[Stored data entries]
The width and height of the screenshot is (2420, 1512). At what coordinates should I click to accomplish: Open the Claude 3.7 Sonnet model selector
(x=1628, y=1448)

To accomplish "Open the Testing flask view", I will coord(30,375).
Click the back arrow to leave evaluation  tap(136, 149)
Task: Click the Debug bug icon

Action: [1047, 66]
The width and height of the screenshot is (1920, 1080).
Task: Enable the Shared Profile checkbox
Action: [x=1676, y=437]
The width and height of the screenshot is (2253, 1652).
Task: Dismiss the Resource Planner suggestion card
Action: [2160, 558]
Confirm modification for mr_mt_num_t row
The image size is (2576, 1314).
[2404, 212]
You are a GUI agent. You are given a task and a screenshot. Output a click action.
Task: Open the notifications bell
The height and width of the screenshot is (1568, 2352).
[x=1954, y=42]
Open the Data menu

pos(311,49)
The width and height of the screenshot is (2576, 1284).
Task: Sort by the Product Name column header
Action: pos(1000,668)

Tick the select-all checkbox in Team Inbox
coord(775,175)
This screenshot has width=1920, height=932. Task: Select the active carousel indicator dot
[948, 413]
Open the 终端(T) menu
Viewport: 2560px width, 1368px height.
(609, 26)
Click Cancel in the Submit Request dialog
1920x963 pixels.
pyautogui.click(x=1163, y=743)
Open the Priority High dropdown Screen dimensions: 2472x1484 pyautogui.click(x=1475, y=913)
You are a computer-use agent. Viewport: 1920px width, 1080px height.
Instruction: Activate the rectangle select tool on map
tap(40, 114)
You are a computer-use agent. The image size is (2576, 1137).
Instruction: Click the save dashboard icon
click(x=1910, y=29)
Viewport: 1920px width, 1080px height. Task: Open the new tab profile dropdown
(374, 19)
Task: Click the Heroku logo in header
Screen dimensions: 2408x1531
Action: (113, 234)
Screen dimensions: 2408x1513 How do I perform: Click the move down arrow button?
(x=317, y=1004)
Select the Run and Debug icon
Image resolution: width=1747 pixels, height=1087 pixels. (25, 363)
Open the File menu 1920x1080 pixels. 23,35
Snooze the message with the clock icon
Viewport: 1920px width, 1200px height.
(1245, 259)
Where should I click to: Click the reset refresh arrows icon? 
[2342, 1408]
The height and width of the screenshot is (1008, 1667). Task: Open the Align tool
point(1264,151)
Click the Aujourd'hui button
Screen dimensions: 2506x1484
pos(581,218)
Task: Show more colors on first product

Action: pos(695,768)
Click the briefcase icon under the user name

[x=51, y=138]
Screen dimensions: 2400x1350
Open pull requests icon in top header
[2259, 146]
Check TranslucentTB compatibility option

● **Task description**:
Output the lines from the one with "Screen dimensions: 2400x1350" to the final line of the entries above, exactly as they stand, please, and nothing else.

● **Task answer**:
Screen dimensions: 2400x1350
Open pull requests icon in top header
[2259, 146]
Check TranslucentTB compatibility option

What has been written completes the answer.